Task objective:
Pull out each row below that contains the word "height", and copy those rows unchanged.
— BEGIN Material to process —
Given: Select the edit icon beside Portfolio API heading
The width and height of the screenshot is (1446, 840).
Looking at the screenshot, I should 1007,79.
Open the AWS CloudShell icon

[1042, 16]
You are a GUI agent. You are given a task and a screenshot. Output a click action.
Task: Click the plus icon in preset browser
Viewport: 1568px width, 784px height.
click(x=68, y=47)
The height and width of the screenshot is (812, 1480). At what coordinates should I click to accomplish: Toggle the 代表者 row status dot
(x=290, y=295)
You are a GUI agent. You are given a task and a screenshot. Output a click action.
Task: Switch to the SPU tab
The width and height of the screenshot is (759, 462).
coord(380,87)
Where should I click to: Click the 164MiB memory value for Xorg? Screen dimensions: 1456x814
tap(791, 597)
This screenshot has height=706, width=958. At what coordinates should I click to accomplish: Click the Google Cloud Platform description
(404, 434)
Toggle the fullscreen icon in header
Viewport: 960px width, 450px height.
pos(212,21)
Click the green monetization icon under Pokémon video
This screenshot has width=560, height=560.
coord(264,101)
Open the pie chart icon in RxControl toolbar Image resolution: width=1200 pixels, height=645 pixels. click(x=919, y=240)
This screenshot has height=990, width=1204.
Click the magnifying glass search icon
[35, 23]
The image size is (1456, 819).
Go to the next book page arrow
— END Material to process —
Finished task:
The width and height of the screenshot is (1446, 840).
Viewport: 1568px width, 784px height.
The height and width of the screenshot is (812, 1480). At what coordinates should I click to accomplish: Toggle the 代表者 row status dot
The width and height of the screenshot is (759, 462).
This screenshot has height=706, width=958. At what coordinates should I click to accomplish: Click the Google Cloud Platform description
Viewport: 960px width, 450px height.
This screenshot has width=560, height=560.
Open the pie chart icon in RxControl toolbar Image resolution: width=1200 pixels, height=645 pixels. click(x=919, y=240)
This screenshot has height=990, width=1204.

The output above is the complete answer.